The shocked breath I sucked in at the sight was quiet, but the Sune’s fox ears twitched my way regardless. This guy was fucked up and then some. Even I might be able to win a fight with him now. Geez…
Still, I flinched at the ear movement but didn’t make another sound.
A moment later, he tilted his pointed snout down and lifted his good arm—good being relative, because I saw burns and patchy fur there, too.
“Focus,” the guy muttered, and then I watched as his arm rippled: the fur shivering and retreating, and the burn-scarred skin smoothing out.
He gave another pained groan, and then the fur on his legs was rippling too: disappearing and the skin smoothing out.
His paw-like feet sank down into human-looking feet for a brief moment before the fur came back, the legs twitching back into hybridform—this time, at least, with full fur coverage instead of the mangy, patchy look he’d been sporting.
His head had been forced into a transformation, too: snout shrinking, ears twitching and then sucking into his fur, then the fur receding until, briefly, I was looking at a nearly human face—a man’s face with a square jaw, pointed nose, and fierce golden eyes.
A stripe went horizontally across his face in a dark orange-brown.
It was straight at the top edge, covering his cheeks and crossing his nose; at the bottom edge, it faded out into individual freckles and dots.
He was grimacing, strong white teeth biting down hard on a full bottom lip, the long canines typical of Sune in this form drawing dots of blood.
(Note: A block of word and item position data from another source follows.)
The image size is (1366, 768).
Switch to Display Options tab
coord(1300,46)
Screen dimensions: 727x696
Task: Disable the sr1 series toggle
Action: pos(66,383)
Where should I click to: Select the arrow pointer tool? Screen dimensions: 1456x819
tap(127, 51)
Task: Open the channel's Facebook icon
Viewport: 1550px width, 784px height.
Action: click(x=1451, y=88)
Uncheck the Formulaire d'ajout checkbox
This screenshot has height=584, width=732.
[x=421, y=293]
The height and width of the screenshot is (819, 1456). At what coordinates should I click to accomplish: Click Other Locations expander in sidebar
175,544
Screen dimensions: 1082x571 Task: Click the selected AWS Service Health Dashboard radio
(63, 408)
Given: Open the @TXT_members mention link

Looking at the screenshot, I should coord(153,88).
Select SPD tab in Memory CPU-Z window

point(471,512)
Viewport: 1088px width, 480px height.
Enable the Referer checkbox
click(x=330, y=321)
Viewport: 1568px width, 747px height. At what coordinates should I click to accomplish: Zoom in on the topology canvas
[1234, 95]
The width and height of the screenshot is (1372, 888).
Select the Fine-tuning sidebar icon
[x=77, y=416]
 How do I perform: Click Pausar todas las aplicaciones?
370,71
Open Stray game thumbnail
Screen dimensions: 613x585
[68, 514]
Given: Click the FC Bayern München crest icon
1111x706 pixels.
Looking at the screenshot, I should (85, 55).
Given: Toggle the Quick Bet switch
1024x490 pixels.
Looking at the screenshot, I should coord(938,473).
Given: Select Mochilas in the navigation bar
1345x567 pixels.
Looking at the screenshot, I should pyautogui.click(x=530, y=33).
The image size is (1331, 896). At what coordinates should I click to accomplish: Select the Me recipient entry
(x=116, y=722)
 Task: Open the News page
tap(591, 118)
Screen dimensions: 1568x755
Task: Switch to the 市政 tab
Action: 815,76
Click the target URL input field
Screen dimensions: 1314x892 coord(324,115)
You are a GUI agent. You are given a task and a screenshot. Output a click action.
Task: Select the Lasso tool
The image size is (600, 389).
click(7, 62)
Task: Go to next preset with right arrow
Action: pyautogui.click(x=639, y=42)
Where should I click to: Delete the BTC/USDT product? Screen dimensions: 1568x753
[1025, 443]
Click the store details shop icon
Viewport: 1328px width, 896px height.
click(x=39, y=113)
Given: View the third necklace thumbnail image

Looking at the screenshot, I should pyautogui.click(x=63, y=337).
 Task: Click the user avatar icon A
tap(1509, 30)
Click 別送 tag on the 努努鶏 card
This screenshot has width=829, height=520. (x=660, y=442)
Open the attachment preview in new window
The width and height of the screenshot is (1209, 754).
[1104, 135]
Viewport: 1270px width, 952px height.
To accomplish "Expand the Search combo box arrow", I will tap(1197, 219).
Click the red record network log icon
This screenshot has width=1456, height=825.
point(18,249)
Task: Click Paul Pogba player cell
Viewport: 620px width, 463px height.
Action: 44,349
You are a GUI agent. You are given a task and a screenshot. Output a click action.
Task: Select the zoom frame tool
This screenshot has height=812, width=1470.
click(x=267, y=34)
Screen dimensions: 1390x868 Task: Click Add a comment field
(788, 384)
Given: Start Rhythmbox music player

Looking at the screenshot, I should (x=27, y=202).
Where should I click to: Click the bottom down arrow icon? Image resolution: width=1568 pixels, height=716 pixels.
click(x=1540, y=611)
His body shaking, caught in that half-shift that looked incredibly painful, he groaned, fighting to gain ground before, with an angry-sounding growl, giving up.
This transformation back was much faster.
One moment, I looked at a pain-drawn, nearly human face; the next, his head sprouted a snout and fur, and he was back to his hybrid, fox-like form.
The moment it happened, I saw his gold eyes open, and for a moment, I thought he was looking right at me.
Heart pounding, I ducked back behind the stasis pod immediately.
Damn it! My curiosity was going to get me killed.
I knew it was... Old Basra had always warned me that I shouldn’t stick my nose into things, that I needed to keep my head down.
But my heart was racing now for more reasons than just fear—fear of discovery.
I didn’t think I’d ever seen a more handsome male than that Sune in his skin form.
I had to get out of here. I had to find a better hiding place—right now.
***
Kitan
My skin itched. The doc told me I shouldn’t risk a shift while injured, that I should be patient and let the bone fractures heal before I put strain on them again. Patience was never my strong suit, which was why I’d ducked into the cargo hold for some privacy to try anyway.
For nearly five years, I’d been forced to shift only when my owner felt like it.
I’d been forced to fight in my hybrid-form most, kept in that state almost entirely.
Sometimes, though, I was sent into the arena in my fur-form or forced to receive punishment in my skin-form.
In many ways, I was lucky my owner didn’t understand the significance of my triple tail—a small comfort.
Like the itch to fly, the itch to shift was hard to fight.
Now that I had gotten my dose of flying during our high-speed escape from Xio not two days ago, my entire being seemed consumed with the need to transform.
Sune spend the majority of their lives shifting between the three forms available whenever the mood strikes them.
It was extremely unnatural to have been restricted as I had for so long.
The cargo bay was dark and filled with haphazardly stacked crates and boxes.
A good amount was dried food rations, or so Sunder had told me, but he and Tori had been working hard to catalog the other stuff in the hope that we could sell some of it or use the rest in some way.
I didn’t need much light to see, so I made my way deeper into the bay, navigating between the mag-locked stacks to find a private place for my experiment; I didn’t want anyone opening the door to see me, on the off chance someone came here.